--- Data under study ---

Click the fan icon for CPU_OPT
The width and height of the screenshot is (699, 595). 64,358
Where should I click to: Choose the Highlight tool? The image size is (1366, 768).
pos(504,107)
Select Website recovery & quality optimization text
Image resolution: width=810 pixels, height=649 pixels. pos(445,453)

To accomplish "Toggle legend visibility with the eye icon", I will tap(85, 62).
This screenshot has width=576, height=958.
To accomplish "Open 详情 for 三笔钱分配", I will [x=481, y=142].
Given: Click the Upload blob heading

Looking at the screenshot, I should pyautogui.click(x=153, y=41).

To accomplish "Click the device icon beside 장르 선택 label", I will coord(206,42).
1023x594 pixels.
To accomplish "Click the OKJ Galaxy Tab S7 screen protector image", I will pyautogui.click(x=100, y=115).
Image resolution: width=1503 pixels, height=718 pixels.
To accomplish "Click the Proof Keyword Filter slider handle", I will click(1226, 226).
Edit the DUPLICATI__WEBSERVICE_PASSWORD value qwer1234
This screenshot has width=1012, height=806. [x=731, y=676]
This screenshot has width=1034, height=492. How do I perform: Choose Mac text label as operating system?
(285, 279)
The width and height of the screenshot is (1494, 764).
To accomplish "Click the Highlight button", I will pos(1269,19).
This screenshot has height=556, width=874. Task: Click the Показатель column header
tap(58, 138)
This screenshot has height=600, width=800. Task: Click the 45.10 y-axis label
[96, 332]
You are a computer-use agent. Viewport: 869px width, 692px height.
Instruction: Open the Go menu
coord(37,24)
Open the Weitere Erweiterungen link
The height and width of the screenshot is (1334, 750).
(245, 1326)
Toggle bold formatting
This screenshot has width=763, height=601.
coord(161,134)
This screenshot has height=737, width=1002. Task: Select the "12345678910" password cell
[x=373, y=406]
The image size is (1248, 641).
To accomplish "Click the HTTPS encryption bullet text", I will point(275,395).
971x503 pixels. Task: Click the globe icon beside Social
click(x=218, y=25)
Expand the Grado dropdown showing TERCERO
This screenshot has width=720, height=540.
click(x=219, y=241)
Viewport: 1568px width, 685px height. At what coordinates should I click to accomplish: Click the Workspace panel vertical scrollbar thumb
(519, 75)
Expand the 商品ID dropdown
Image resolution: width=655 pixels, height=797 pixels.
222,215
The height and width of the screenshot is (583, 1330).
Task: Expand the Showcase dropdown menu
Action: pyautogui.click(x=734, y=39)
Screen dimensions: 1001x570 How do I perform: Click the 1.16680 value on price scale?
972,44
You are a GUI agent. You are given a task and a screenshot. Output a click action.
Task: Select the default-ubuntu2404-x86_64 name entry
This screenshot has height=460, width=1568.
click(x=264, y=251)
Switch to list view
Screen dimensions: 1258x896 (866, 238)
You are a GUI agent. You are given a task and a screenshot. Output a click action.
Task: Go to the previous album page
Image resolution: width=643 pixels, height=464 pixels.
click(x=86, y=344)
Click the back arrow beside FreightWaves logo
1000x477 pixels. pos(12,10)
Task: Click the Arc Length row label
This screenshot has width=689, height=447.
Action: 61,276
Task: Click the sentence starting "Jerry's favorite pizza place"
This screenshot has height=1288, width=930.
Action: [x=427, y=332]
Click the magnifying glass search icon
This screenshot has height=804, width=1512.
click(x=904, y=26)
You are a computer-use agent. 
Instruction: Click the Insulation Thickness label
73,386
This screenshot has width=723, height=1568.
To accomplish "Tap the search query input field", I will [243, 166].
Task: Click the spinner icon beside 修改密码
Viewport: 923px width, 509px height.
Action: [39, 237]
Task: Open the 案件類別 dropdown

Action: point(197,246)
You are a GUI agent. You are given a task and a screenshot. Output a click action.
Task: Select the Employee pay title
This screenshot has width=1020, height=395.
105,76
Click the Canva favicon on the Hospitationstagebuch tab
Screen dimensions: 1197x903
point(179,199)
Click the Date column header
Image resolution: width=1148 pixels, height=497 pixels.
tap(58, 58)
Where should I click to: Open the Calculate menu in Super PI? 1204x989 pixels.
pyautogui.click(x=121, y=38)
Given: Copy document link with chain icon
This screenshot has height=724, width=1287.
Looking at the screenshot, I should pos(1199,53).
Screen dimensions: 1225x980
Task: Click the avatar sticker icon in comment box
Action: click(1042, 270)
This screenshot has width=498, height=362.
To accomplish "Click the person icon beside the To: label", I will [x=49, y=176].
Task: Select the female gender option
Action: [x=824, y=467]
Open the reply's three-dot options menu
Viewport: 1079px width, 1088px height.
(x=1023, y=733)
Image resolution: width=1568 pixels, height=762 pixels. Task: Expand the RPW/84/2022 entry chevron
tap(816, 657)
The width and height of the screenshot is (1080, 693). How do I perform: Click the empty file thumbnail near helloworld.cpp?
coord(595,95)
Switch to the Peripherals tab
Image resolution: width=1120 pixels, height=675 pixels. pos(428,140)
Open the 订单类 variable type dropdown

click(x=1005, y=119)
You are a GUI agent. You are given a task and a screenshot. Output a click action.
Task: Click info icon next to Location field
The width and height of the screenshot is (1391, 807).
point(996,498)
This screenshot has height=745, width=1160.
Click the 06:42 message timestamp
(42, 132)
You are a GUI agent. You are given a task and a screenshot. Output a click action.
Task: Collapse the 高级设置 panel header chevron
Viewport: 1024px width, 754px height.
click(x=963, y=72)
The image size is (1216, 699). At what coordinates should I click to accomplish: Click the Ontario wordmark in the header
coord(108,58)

---

*The problem*
Every entry above, from first to last, should be repeated exactly.

*Task output*
Click the fan icon for CPU_OPT
The width and height of the screenshot is (699, 595). 64,358
Where should I click to: Choose the Highlight tool? The image size is (1366, 768).
pos(504,107)
Select Website recovery & quality optimization text
Image resolution: width=810 pixels, height=649 pixels. pos(445,453)

To accomplish "Toggle legend visibility with the eye icon", I will tap(85, 62).
This screenshot has width=576, height=958.
To accomplish "Open 详情 for 三笔钱分配", I will [x=481, y=142].
Given: Click the Upload blob heading

Looking at the screenshot, I should pyautogui.click(x=153, y=41).

To accomplish "Click the device icon beside 장르 선택 label", I will coord(206,42).
1023x594 pixels.
To accomplish "Click the OKJ Galaxy Tab S7 screen protector image", I will pyautogui.click(x=100, y=115).
Image resolution: width=1503 pixels, height=718 pixels.
To accomplish "Click the Proof Keyword Filter slider handle", I will click(1226, 226).
Edit the DUPLICATI__WEBSERVICE_PASSWORD value qwer1234
This screenshot has width=1012, height=806. [x=731, y=676]
This screenshot has width=1034, height=492. How do I perform: Choose Mac text label as operating system?
(285, 279)
The width and height of the screenshot is (1494, 764).
To accomplish "Click the Highlight button", I will pos(1269,19).
This screenshot has height=556, width=874. Task: Click the Показатель column header
tap(58, 138)
This screenshot has height=600, width=800. Task: Click the 45.10 y-axis label
[96, 332]
You are a computer-use agent. Viewport: 869px width, 692px height.
Instruction: Open the Go menu
coord(37,24)
Open the Weitere Erweiterungen link
The height and width of the screenshot is (1334, 750).
(245, 1326)
Toggle bold formatting
This screenshot has width=763, height=601.
coord(161,134)
This screenshot has height=737, width=1002. Task: Select the "12345678910" password cell
[x=373, y=406]
The image size is (1248, 641).
To accomplish "Click the HTTPS encryption bullet text", I will point(275,395).
971x503 pixels. Task: Click the globe icon beside Social
click(x=218, y=25)
Expand the Grado dropdown showing TERCERO
This screenshot has width=720, height=540.
click(x=219, y=241)
Viewport: 1568px width, 685px height. At what coordinates should I click to accomplish: Click the Workspace panel vertical scrollbar thumb
(519, 75)
Expand the 商品ID dropdown
Image resolution: width=655 pixels, height=797 pixels.
222,215
The height and width of the screenshot is (583, 1330).
Task: Expand the Showcase dropdown menu
Action: pyautogui.click(x=734, y=39)
Screen dimensions: 1001x570 How do I perform: Click the 1.16680 value on price scale?
972,44
You are a GUI agent. You are given a task and a screenshot. Output a click action.
Task: Select the default-ubuntu2404-x86_64 name entry
This screenshot has height=460, width=1568.
click(x=264, y=251)
Switch to list view
Screen dimensions: 1258x896 (866, 238)
You are a GUI agent. You are given a task and a screenshot. Output a click action.
Task: Go to the previous album page
Image resolution: width=643 pixels, height=464 pixels.
click(x=86, y=344)
Click the back arrow beside FreightWaves logo
1000x477 pixels. pos(12,10)
Task: Click the Arc Length row label
This screenshot has width=689, height=447.
Action: 61,276
Task: Click the sentence starting "Jerry's favorite pizza place"
This screenshot has height=1288, width=930.
Action: [x=427, y=332]
Click the magnifying glass search icon
This screenshot has height=804, width=1512.
click(x=904, y=26)
You are a computer-use agent. 
Instruction: Click the Insulation Thickness label
73,386
This screenshot has width=723, height=1568.
To accomplish "Tap the search query input field", I will [243, 166].
Task: Click the spinner icon beside 修改密码
Viewport: 923px width, 509px height.
Action: [39, 237]
Task: Open the 案件類別 dropdown

Action: point(197,246)
You are a GUI agent. You are given a task and a screenshot. Output a click action.
Task: Select the Employee pay title
This screenshot has width=1020, height=395.
105,76
Click the Canva favicon on the Hospitationstagebuch tab
Screen dimensions: 1197x903
point(179,199)
Click the Date column header
Image resolution: width=1148 pixels, height=497 pixels.
tap(58, 58)
Where should I click to: Open the Calculate menu in Super PI? 1204x989 pixels.
pyautogui.click(x=121, y=38)
Given: Copy document link with chain icon
This screenshot has height=724, width=1287.
Looking at the screenshot, I should pos(1199,53).
Screen dimensions: 1225x980
Task: Click the avatar sticker icon in comment box
Action: click(1042, 270)
This screenshot has width=498, height=362.
To accomplish "Click the person icon beside the To: label", I will [x=49, y=176].
Task: Select the female gender option
Action: [x=824, y=467]
Open the reply's three-dot options menu
Viewport: 1079px width, 1088px height.
(x=1023, y=733)
Image resolution: width=1568 pixels, height=762 pixels. Task: Expand the RPW/84/2022 entry chevron
tap(816, 657)
The width and height of the screenshot is (1080, 693). How do I perform: Click the empty file thumbnail near helloworld.cpp?
coord(595,95)
Switch to the Peripherals tab
Image resolution: width=1120 pixels, height=675 pixels. pos(428,140)
Open the 订单类 variable type dropdown

click(x=1005, y=119)
You are a GUI agent. You are given a task and a screenshot. Output a click action.
Task: Click info icon next to Location field
The width and height of the screenshot is (1391, 807).
point(996,498)
This screenshot has height=745, width=1160.
Click the 06:42 message timestamp
(42, 132)
You are a GUI agent. You are given a task and a screenshot. Output a click action.
Task: Collapse the 高级设置 panel header chevron
Viewport: 1024px width, 754px height.
click(x=963, y=72)
The image size is (1216, 699). At what coordinates should I click to accomplish: Click the Ontario wordmark in the header
coord(108,58)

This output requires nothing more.